EXHIBITION | TOKYO
小林耕平(Kohei Kobayashi)
「ゾ・ン・ビ・タ・ウ・ン 」
<会期>2019年 10月19日(土)-11月9日(土)
<会場> ANOMALY
<営業時間> 11:00-18:00 日月祝休
ANOMALYでは、10月19日(土)から11月9日(土)まで小林耕平個展『ゾ・ン・ビ・タ・ウ・ン』を開催いたします。
『ゾ・ン・ビ・タ・ウ・ン』は、2013年にグループ展『ユーモアと飛躍―そこにふれる―』(岡崎市美術博物館、愛知)、また翌年『1974 第一部 1974年に生まれて』(群馬県立近代美術館、群馬)で発表された小林耕平のヴィデオ・インスタレーションで、本展では同作品を再構成し、東京では初出になります。
小林耕平(こばやし・こうへい、b.1974)は東京に生まれ、愛知県立芸術大学美術学部油画科を卒業、現在は武蔵野美術大学で教鞭をとり、埼玉を拠点に精力的に活動を続けています。

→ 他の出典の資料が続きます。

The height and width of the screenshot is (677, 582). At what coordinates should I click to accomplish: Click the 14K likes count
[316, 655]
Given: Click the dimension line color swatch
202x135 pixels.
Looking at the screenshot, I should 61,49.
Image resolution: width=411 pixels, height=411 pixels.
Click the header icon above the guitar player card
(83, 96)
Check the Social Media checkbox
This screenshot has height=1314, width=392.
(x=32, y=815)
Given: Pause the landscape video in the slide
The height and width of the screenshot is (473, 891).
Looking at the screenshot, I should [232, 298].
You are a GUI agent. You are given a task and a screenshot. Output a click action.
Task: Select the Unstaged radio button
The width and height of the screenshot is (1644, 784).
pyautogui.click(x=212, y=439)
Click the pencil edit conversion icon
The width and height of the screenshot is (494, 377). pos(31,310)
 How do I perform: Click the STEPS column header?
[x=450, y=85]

近年の個展に『蓋が開かない、屋根の上の足音』(山本現代、東京、2015年)、『あくび・指南』(山本現代、東京、2018年)などがあり、また『アーティスト・ファイル2015 隣の部屋―日本と韓国の作家たち』(国立新美術館、東京/韓国国立現代美術館、ソウル、2015年)、『小林耕平×高橋耕平 切断してみる。二人の耕平』(豊田市美術館、愛知、2017年)など、様々な美術館の展覧会にも出展、また2016年のあいちトリエンナーレや、同年瀬戸内国際芸術祭にも参加するなど、国内外で注目を集めています。

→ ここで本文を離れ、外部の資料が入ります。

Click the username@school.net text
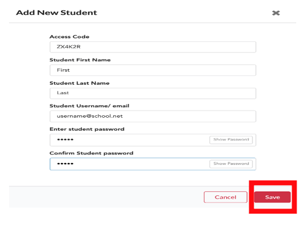Image resolution: width=307 pixels, height=227 pixels. (x=90, y=116)
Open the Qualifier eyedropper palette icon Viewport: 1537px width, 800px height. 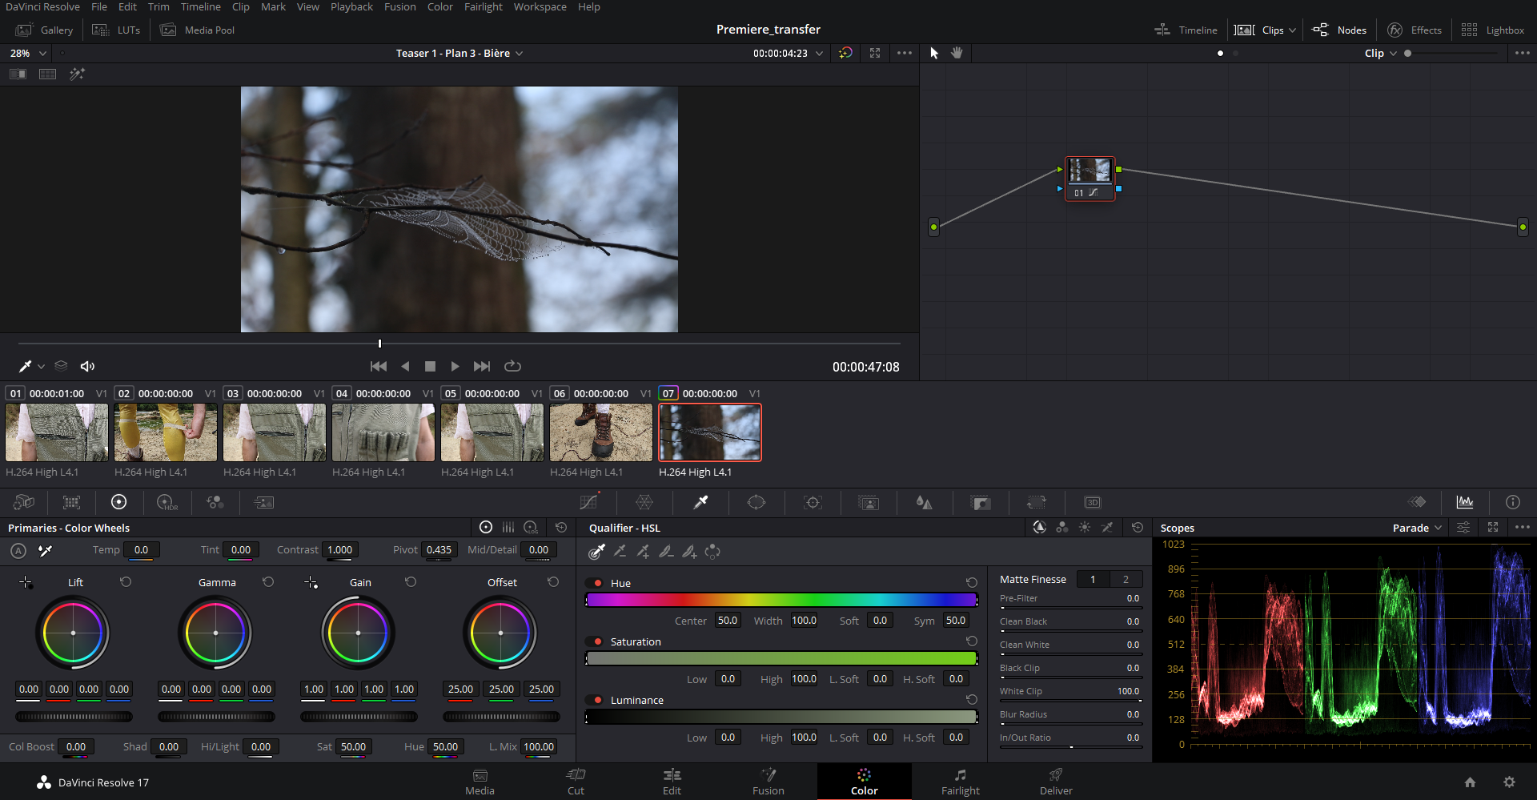coord(700,502)
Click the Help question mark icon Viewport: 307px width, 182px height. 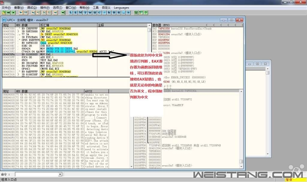click(146, 13)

小林は、伊藤亜紗(*1)提供による奇妙な思考の道筋や論理の絡繰でできたテキストを下敷きに、小林独自の解釈で日用品を組み合わせた奇妙なオブジェクトと、そのオブジェクトを説明する映像を制作し、複雑なインスタレーションを形成します。そのオブジェクトは、我々の認識からすると一見、モノとしての機能を失ったオブジェクトとして提示されています(例えば、長いスパイラル状の針金に刺さった2つのテニスボール、など)。

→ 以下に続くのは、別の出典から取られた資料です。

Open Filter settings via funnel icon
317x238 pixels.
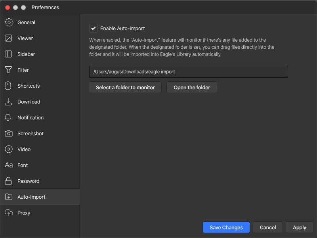click(8, 70)
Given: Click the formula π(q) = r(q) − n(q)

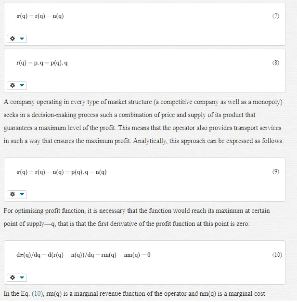Looking at the screenshot, I should tap(40, 16).
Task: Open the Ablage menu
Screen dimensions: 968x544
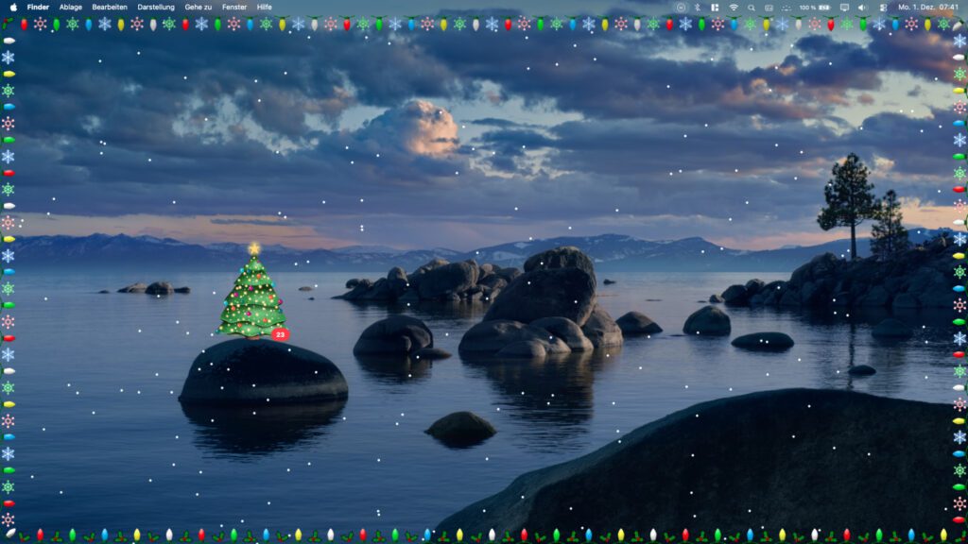Action: pyautogui.click(x=69, y=6)
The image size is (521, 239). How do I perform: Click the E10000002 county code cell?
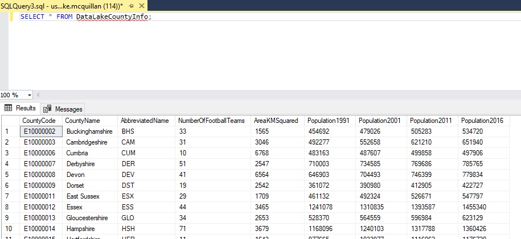(x=39, y=131)
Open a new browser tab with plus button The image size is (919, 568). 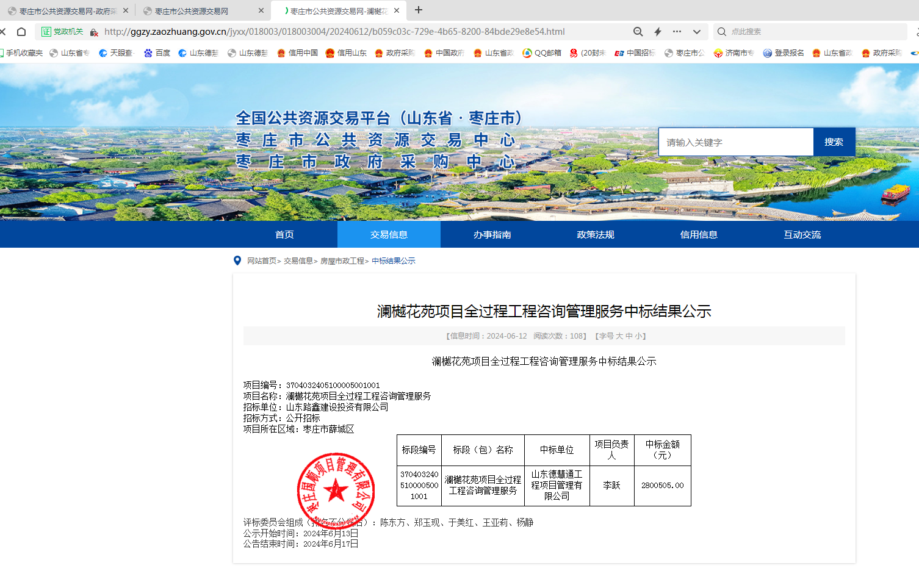[419, 10]
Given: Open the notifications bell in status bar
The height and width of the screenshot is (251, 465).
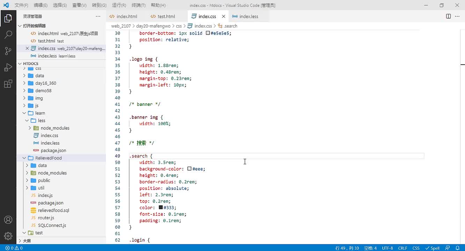Looking at the screenshot, I should click(x=458, y=248).
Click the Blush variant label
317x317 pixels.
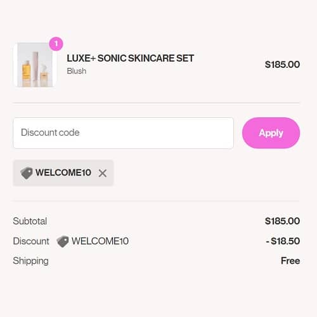(x=77, y=71)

しかしそのオブジェクトは、小林による新たな「使用方法」を解説する映像(デモンストレーション)によって、そのモノ本来の役割を軽やかに取り払ったのちに、代わりに別の可能性や意味を添えて、新しい装置に「見立て」られ、奇妙な機能を持ったオブジェクトとして「再生」されていきます。その映像は、小林の解説の受け手であるcore of bellsの山形育弘(*2)を相手に、しかしその解説すらも徐々に破綻していく様を提示し、鑑賞者にまなざしや思考の転換を喚起します。
たとえば、本展『ゾ・ン・ビ・タ・ウ・ン』では、「町をゾンビタウンにする」ために書かれた伊藤氏のテキストをもとに、小林が考案した「タオルにヤクルトの空ケースを取り付けたオブジェクト」が登場しますが、ヤクルトを「水分」として摂取する様をもって、身体を「再生機」というオブジェクトに「見立て」ます。インスタレーションを構成する映像の中で、「水分」が体内を移動する様はその移動の履歴と記録(レコード)である、と提案し、その奇妙な「再生機としての身体」をデモンストレーションしますが、そこでは常に「解釈のズレ」が生じます。小林は山形を相手に映像の中で問答を繰り広げながら、このように様々なオブジェクトの使用方法を説明しますが、二人のやりとりはその問答を繰り返すことで奇妙さと解釈の多様性を呈し、鑑賞者をより高度で未知な思考に導きます。小林によれば「齟齬とはこの場にはない空間を指し示すこと」であり、ひいては我々の世界の捉え方に、不思議な変化をもたらします。